Texte proposé –
↓
Les compteurs intelligents sont-ils des balances?
Prévu pour remplacer compteurs électriques d’ici 2017, les compteurs dit « intelligents » sèment le trouble au niveau européen. Cette nouvelle technologie devrait faciliter les économies d’énergie et donc lutter contre le réchauffement climatique. Mais derrière ce boîtier numérique se profilent des enjeux financiers colossaux.
Linky, le nouveau compteur « intelligent » qui pourrait remplacer d’ici 2017 les 35 millions de compteurs électriques actuellement en fonctionnement dans l’hexagone est capable de transmettre en temps réel au fournisseur d’énergie des informations sur la consommation détaillée du client. Les données transitent du compteur vers des concentrateurs qui centralisent les données avant d’être transmises au fournisseur d’énergie. Ce dernier peut relever à distance, automatiquement et en temps réel la consommation d’énergie sans recourir au déplacement d’un agent.
L’Italie, talonnée par la Suède, est un pays pilote en Europe avec 85 % de foyers équipés. En France, l’heure est à l’expérimentation : ERDF teste depuis avril 2009 la pose de 300 000 compteurs et de 5000 concentrateurs en Touraine et dans la région lyonnaise. Ces expériences pourraient valider en 2012 la généralisation du linky sur le territoire national. L’adoption par la Commission européenne le 9 octobre 2009 d’une recommandation pour accroître l’utilisation de « technologies intelligentes » dans la lutte contre le réchauffement climatique accélèrera l’arrivée du linky. Convaincue qu’avec cette technologie « certains consommateurs pourraient réduire leur consommation d’énergie de 10 % », la Commission invite les Etats-membres à adopter au plus tard fin 2012 « un calendrier de déploiement des compteurs intelligents dans les ménages européens ». L’Europe est donc déjà convaincue… mais par qui ? Un lobby, le Groupe industriel européen des compteurs intelligents pousse son projet dans les couloirs des institutions de l’Union européenne. Parmi les 23 membres de ce groupe, on retrouve les fournisseurs de modules comme Sagem communications et des fabricants de compteurs tels que Siemens. Le remplacement du parc de compteurs au niveau européen représente un énorme enjeu financier et stratégique dans le secteur de l’informatique, des télécommunications et de l’énergie.
Dans les faits, une équipe de scientifiques de l’Université d’Oxford a conclue après recherche que l’appareil seul ne suffiraient pas mener à une baisse de la consommation générale. L’auteur Dr. Sarah Darby de l'Université d'Oxford dans un article publié dans le Building Research and Information Journal (Journal d’information et de Recherche du Bâtiment) constate que les avantages du compteur intelligent pourrait être moins efficace que prévu et ne dépendraient que de la phase de pédagogie. Une étude Hollandaise publiée dans la même revue met en doute les résultats des recherches internationales en la matière car elle sont toutes basées sur des périodes de 4 mois tout au plus, ce qui est relativement court. En effet, lorsque l’équipe de chercheurs de l’Université Technologique de Delf a mené son étude sur une période de 15 mois, ils ont découverts que les bénéfices du compteur intelligent étaient perdu tant que les fonctions pratiques ne sont pas assimilés par les utilisateurs comme une routine quotidienne.
↑
Consignes de l'exercice –
1. Recopiez le passage du texte sur les compteurs intelligents qui s'ouvre sur les mots contenant « Prévu pour remplacer » et se clôt sur « déplacement d’un agent. ».
2. Reprenez le texte sur les compteurs intelligents à l'endroit où il s'arrête et poursuivez sa rédaction.
Les données sont un matériau distinct du texte proposé.

Données fournies –
↓
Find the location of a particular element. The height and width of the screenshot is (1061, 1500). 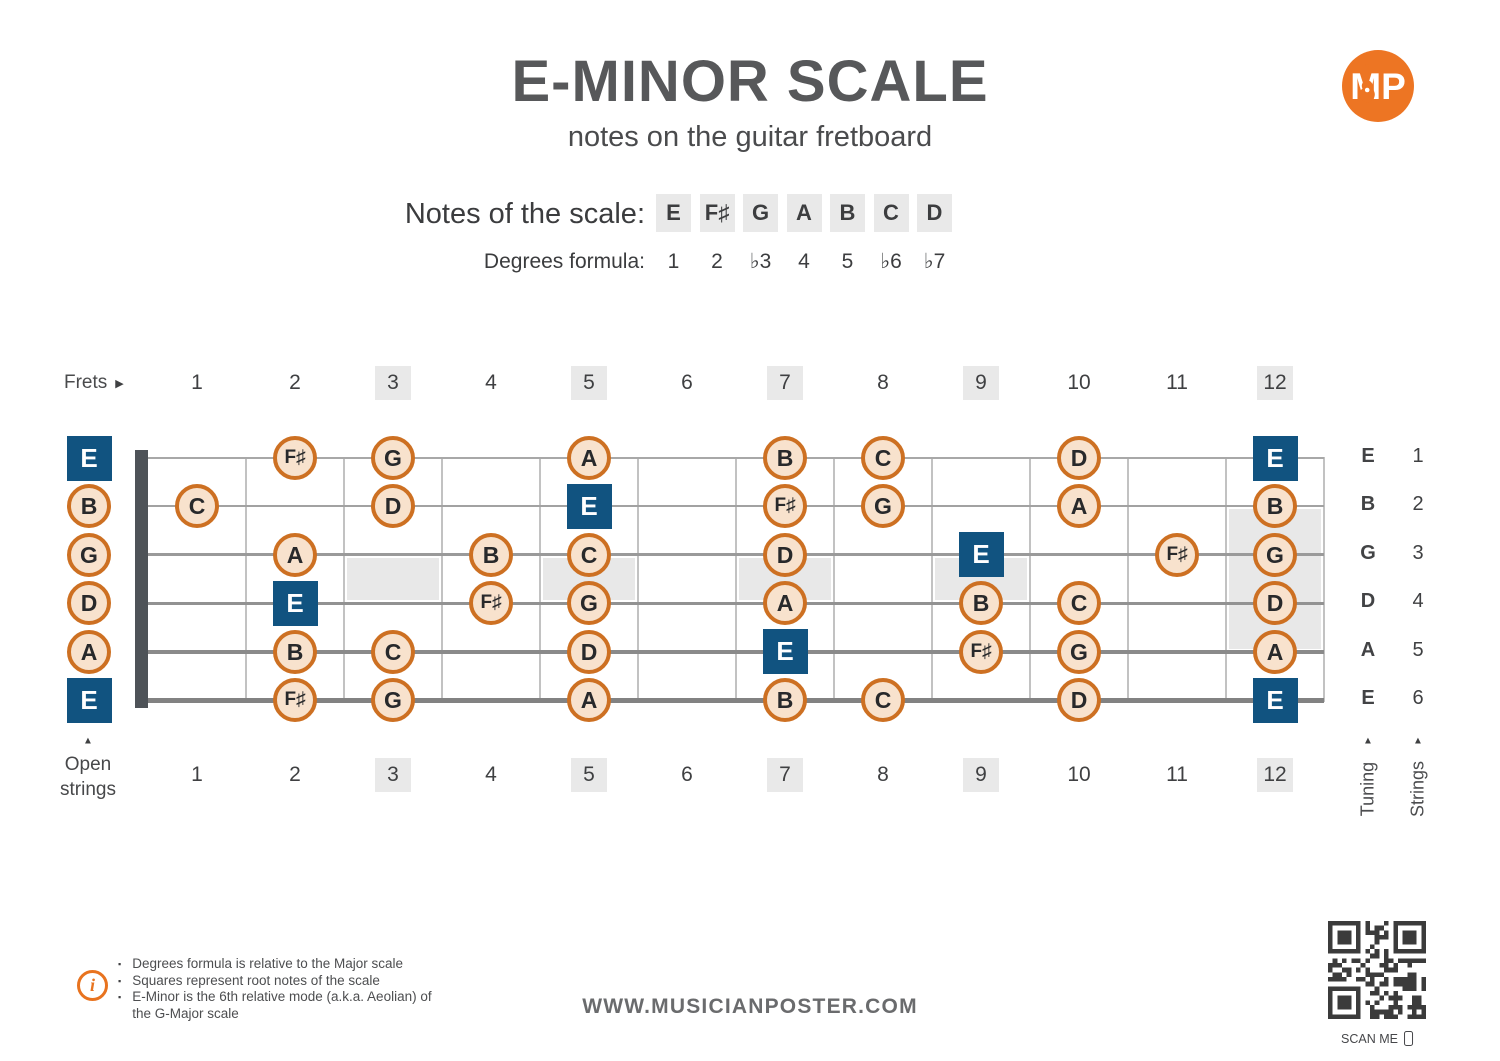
↑
Réponses par consigne –
1.
Prévu pour remplacer compteurs électriques d’ici 2017, les compteurs dit « intelligents » sèment le trouble au niveau européen. Cette nouvelle technologie devrait faciliter les économies d’énergie et donc lutter contre le réchauffement climatique. Mais derrière ce boîtier numérique se profilent des enjeux financiers colossaux.
Linky, le nouveau compteur « intelligent » qui pourrait remplacer d’ici 2017 les 35 millions de compteurs électriques actuellement en fonctionnement dans l’hexagone est capable de transmettre en temps réel au fournisseur d’énergie des informations sur la consommation détaillée du client. Les données transitent du compteur vers des concentrateurs qui centralisent les données avant d’être transmises au fournisseur d’énergie. Ce dernier peut relever à distance, automatiquement et en temps réel la consommation d’énergie sans recourir au déplacement d’un agent.

2.
Plusieurs voix ont également dénoncé l’intrusion dans la vie privée permise par ce compteur, après la tenue à Madrid en novembre 2009 de la 31ème Conférence internationale de protection des données et de la vie privée. A cette occasion, Elias Quinn du Centre pour la sécurité énergétique et environnementale de l’Université du Colorado, a pointé le risque d’une tentation par les compagnies électriques de vendre les données collectées par les compteurs intelligents. Deplus, on peut voir les données réquisitionnées par l’État. Au Canada, selon le journal Observer cette démarche a déjà permis l’acquisition d’informations menant au démantèlement de jardin de cannabis d’intérieur. Bien que la court ait refusé ceux-ci comme preuve, jugeant que la méthode d’acquisition des données n’était pas en accord avec les mandats nécessaires, bien que les charges aient tout de même été retenues. Aux États-Unis la mise en place de ces compteurs est elle aussi décriée. Un employé d’un fournisseur d’énergie américain aurait même déclaré qu’une hausse de la consommation due à une baignoire pourrait déclencher une enquête fédérale, précisant en même temps que des agents du FBI et de la DEA venaient régulièrement discuter avec les employés.
En Europe, au sein de l’union les motivations divergent. La Belgique, reste divisée en l’absence d’évaluation. Si la Flandre s’engage pleinement dans le processus, la Commission wallonne pour l’énergie met la pédale douce estimant qu’un « examen scrupuleux » est nécessaire avant tout investissement. Le débat fait également rage aux Pays-Bas depuis plusieurs mois. Un projet de loi organisant la mise en place du compteur intelligent prévoyait une amende de 17 000 euros et 6 mois de prison pour ceux qui s’opposeraient à cette installation. Les mobilisations citoyennes ont conduit le Sénat hollandais à refuser d’adopter le projet de loi en avril dernier. « En France, la fédération CGT discute avec les collectivités de l’arrivée du compteur, explique Guy Habai. Et avec la libéralisation totale des prix de l’énergie à partir du 1er juillet 2010, les maires et les élus de la région ont tendance à être sur la réserve. »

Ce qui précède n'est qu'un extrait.